Given task:
Return every line of the items below without altering a single character.

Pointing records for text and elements
Start

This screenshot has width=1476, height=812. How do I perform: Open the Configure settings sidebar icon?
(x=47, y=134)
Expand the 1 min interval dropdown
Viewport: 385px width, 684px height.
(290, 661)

End

Answer to this task:
This screenshot has width=1476, height=812. How do I perform: Open the Configure settings sidebar icon?
(x=47, y=134)
Expand the 1 min interval dropdown
Viewport: 385px width, 684px height.
(290, 661)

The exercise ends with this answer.